Exercise: What is wanted is every line below from the one with "Expand the Source child node" up to and including the one with "You are a computer-use agent. Screen", retyped exactly, pictures excluded, nothing else.

Excerpted data:
——————————

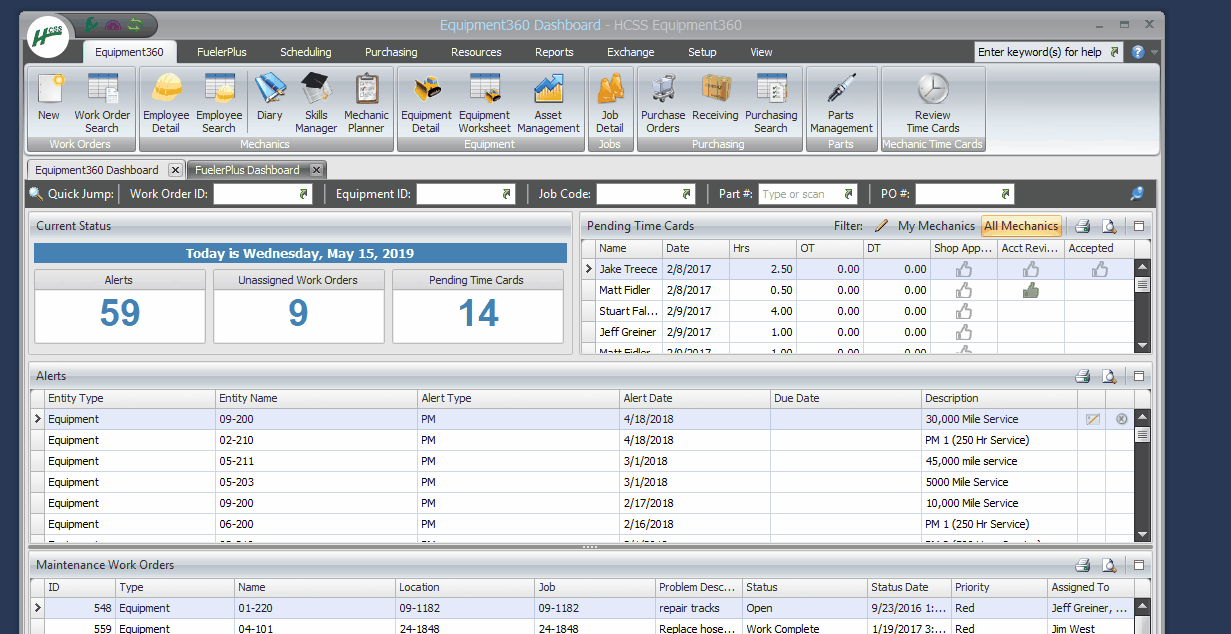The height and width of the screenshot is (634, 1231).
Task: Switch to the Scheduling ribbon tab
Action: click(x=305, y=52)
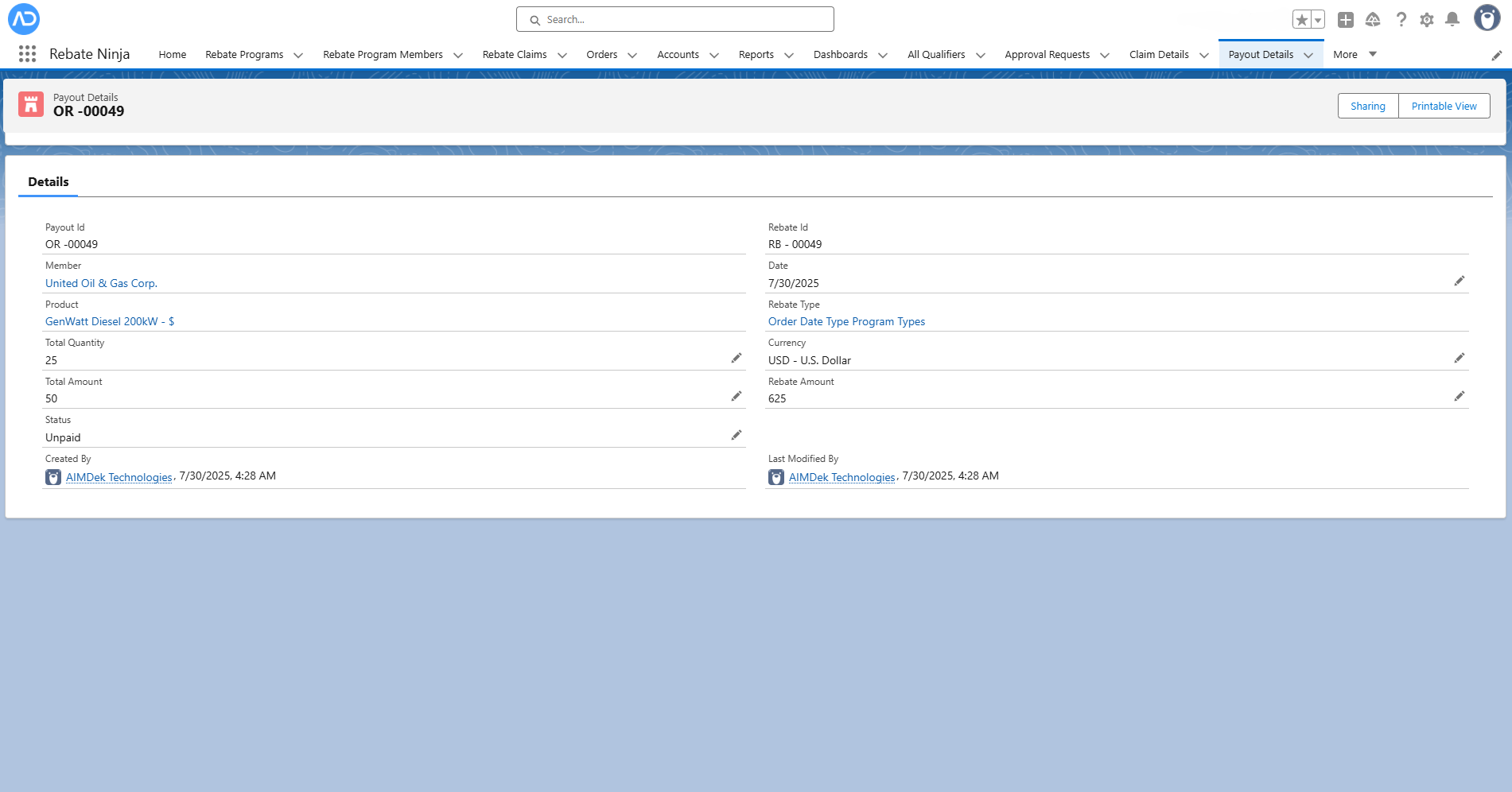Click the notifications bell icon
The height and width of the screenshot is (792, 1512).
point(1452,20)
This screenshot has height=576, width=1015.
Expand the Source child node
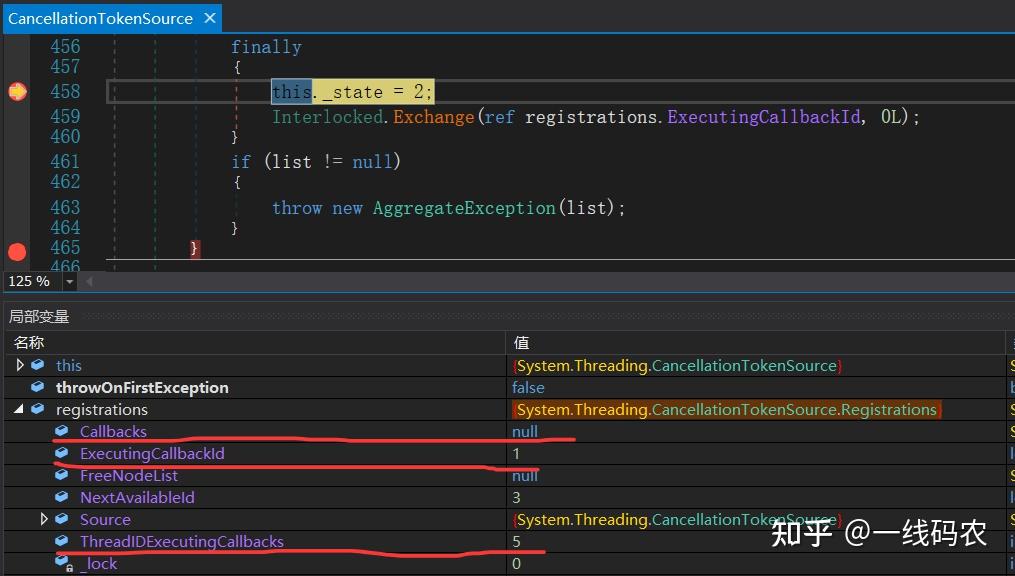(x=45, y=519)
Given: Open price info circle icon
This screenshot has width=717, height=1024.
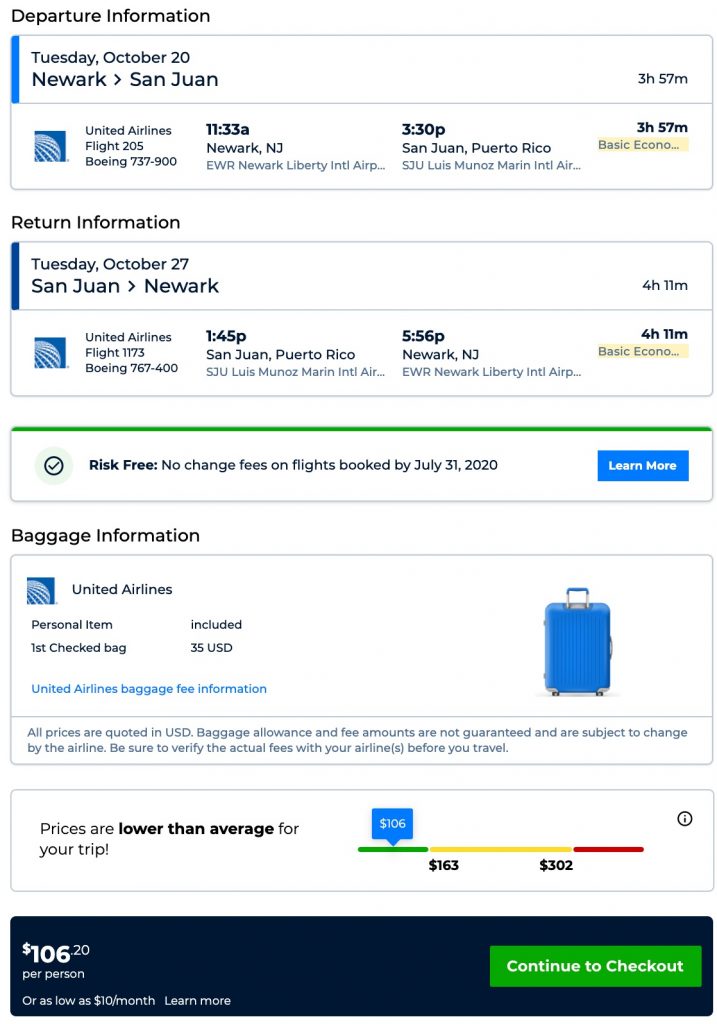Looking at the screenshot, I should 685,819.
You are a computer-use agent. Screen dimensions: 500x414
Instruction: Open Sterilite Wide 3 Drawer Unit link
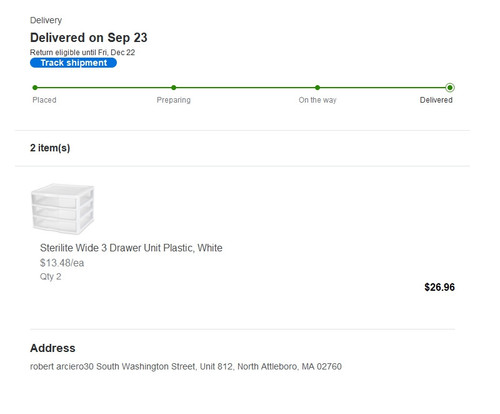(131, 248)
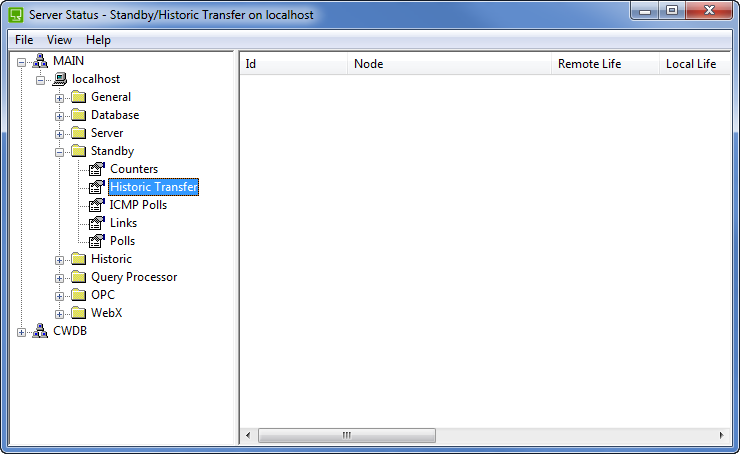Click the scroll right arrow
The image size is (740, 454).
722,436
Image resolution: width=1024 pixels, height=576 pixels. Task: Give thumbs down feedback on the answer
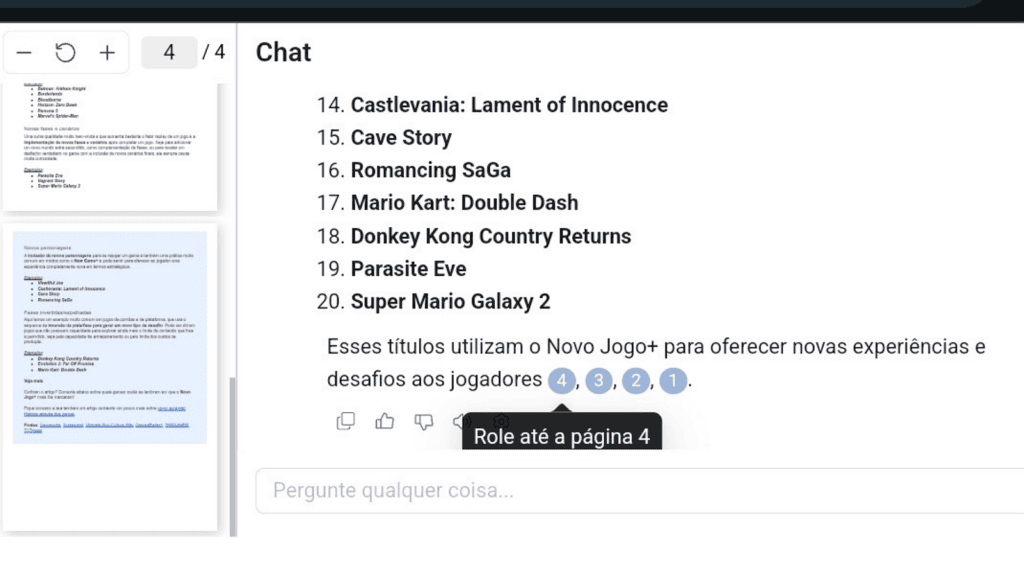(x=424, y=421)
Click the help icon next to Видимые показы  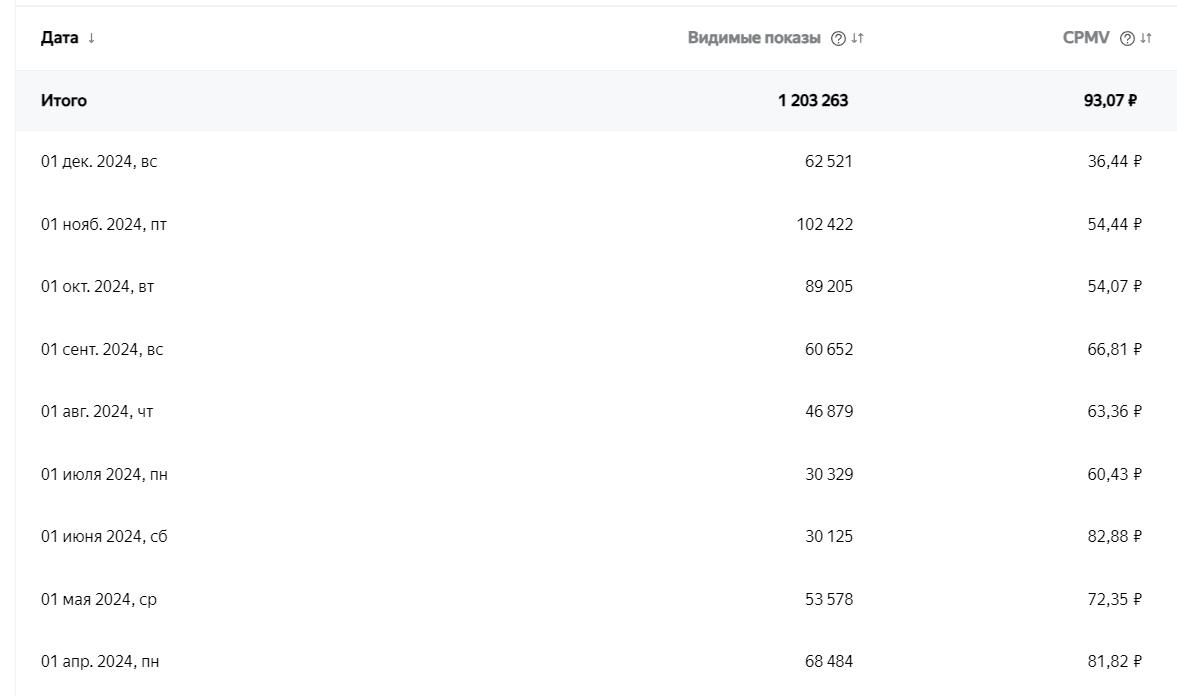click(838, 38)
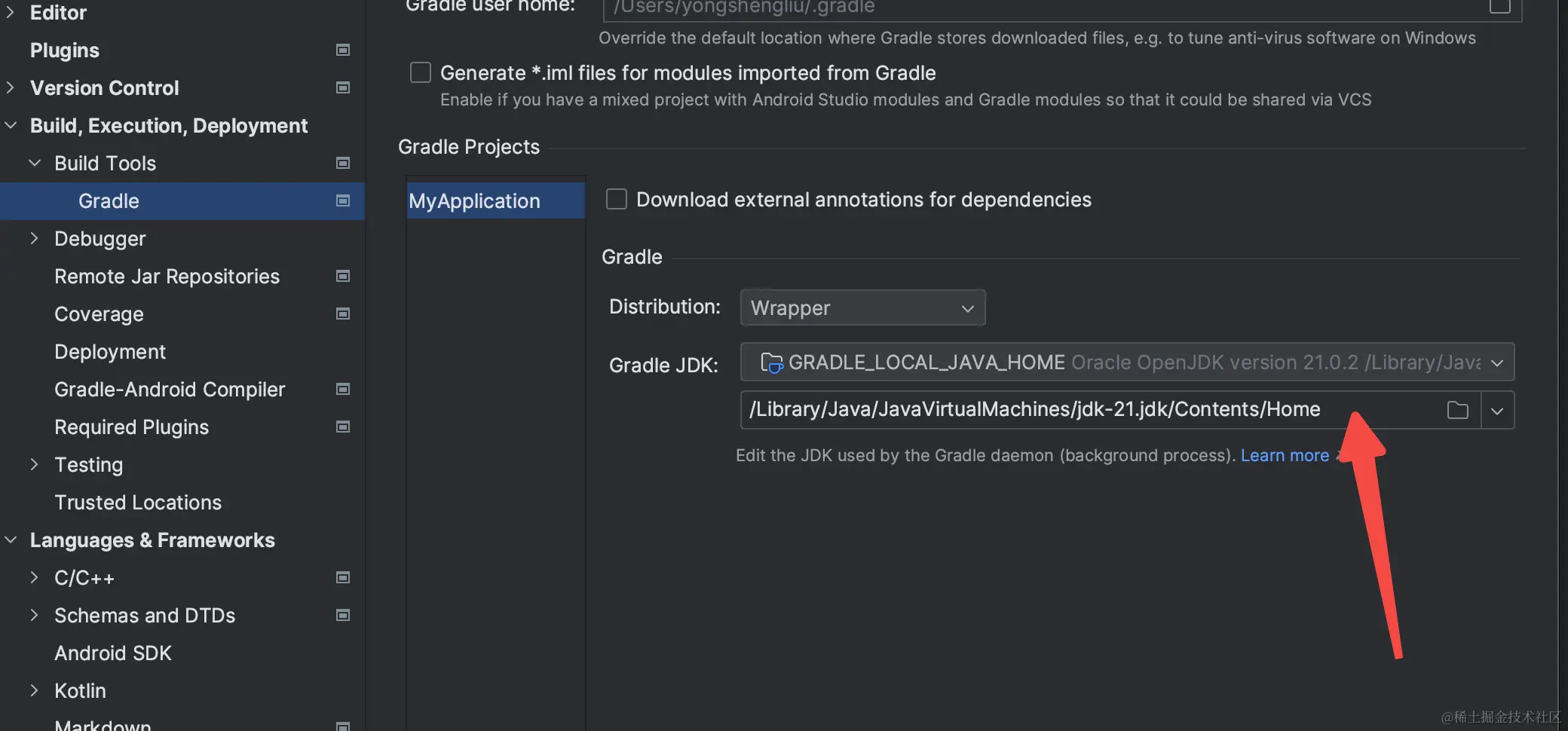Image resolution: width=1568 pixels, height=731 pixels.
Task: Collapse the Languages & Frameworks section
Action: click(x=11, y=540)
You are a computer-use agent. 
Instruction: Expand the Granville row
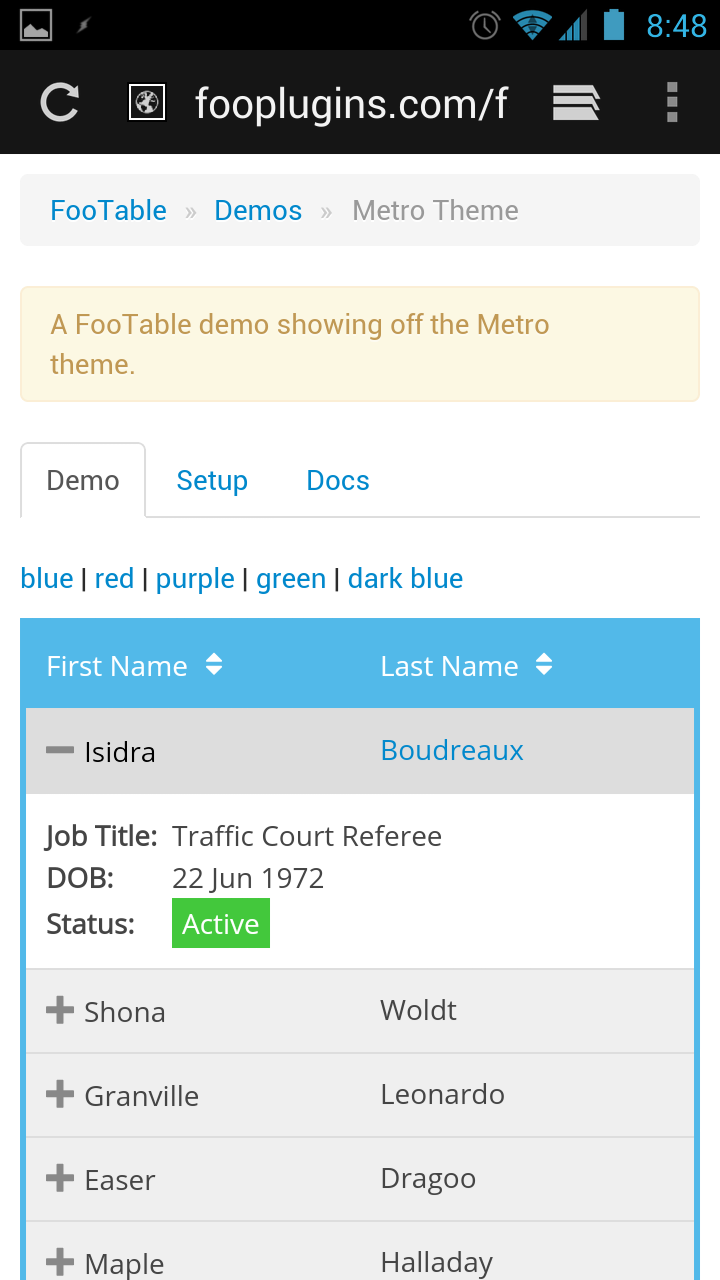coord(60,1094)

——————————

Response to this exercise:
Expand the Source child node
(x=45, y=519)
Given: Open price info circle icon
This screenshot has width=717, height=1024.
Looking at the screenshot, I should 685,819.
You are a computer-use agent. Screen dimensions: 500x414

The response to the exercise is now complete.